As a general rule, when you’re writing in first person, it helps to know the narrator’s assumed reader or listener – that is, the fictional person or persons that your fictional speaker is speaking or writing to. Some first person narrators sound like a person telling their story to a single curious listener, at some comfortable time after the fact; some sound like they’re addressing a group; others use devices such as diary entries, voice recordings, letters, and the like to suggest that the story is being assembled or recorded for posterity in some fashion.
Some first-person voices are hallowed by tradition. There’s the reader-I-married-him voice of the Gothic novel, as exemplified by Charlotte Bronte’s eponymous narrator in Jane Eyre, and by the never-named heroine of Daphne DuMaurier’s Rebecca. There’s the noir-tinged private-eye voice of Dashiell Hammett’s Continental Op, or Raymond Chandler’s Philip Marlowe; and the confessional voice of the contemporary memoir.
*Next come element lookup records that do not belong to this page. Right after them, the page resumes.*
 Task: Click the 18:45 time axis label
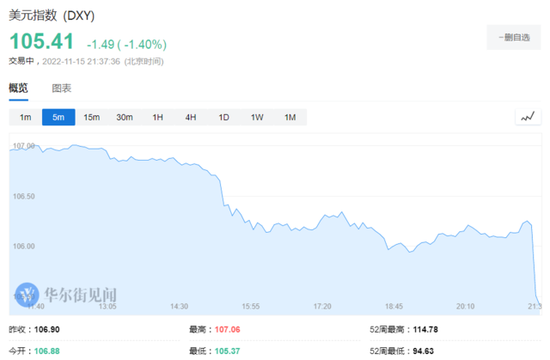[394, 306]
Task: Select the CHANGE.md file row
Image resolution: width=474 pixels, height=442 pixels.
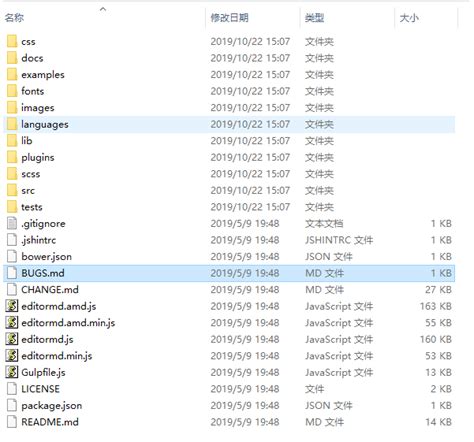Action: tap(229, 290)
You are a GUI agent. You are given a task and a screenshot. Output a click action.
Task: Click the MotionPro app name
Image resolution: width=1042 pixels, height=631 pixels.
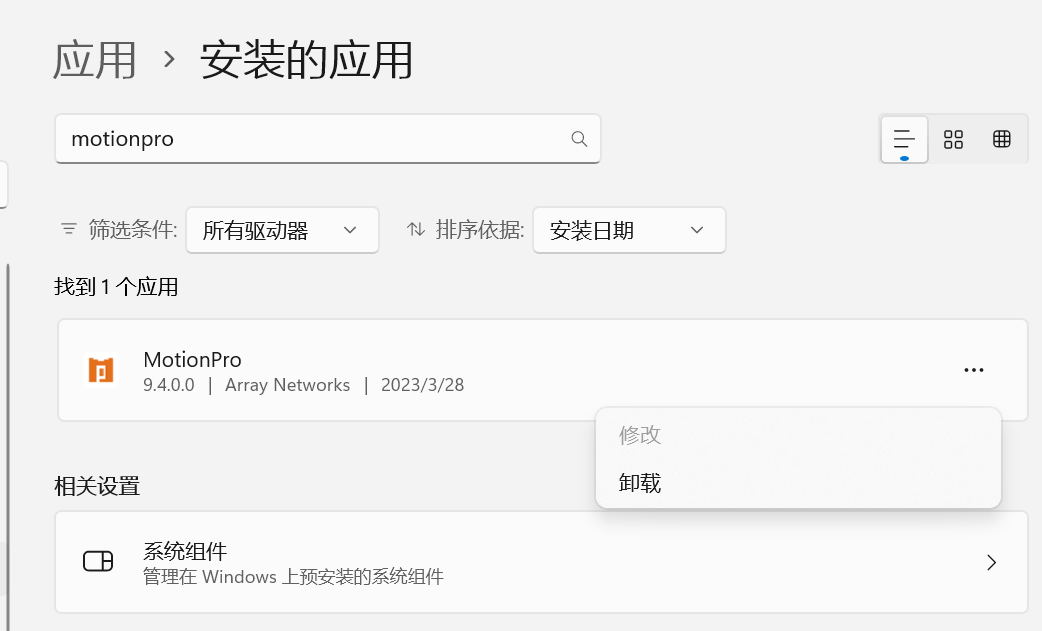pyautogui.click(x=192, y=359)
The first person is not without its pitfalls, however. Some readers hold it in visceral disregard, often so intense that they simply will not read a story if they see that it’s written in the first person. Other readers react badly to dissonance between the perceived gender of the narrator and the perceived gender of the author. They are unable or unwilling to suspend their disbelief long enough to accept a male narrator in a story with a female by-line, or vice versa. And if you’re planning to kill off your viewpoint character in the end, first person will make it a hard sell.
(Well, you could always have the story being narrated by their ghost – it’s been done before – but it’s tricky to do that and still maintain suspense. Also, some portion of your readership will inevitably be disgruntled at what they perceive as an underhanded bit of literary trickery.)
As always, weigh what you want to accomplish by using the first person against what you may lose if you don’t pull it off as well as you’d like, or if some portion of your readership is put off by it, and make your choice accordingly.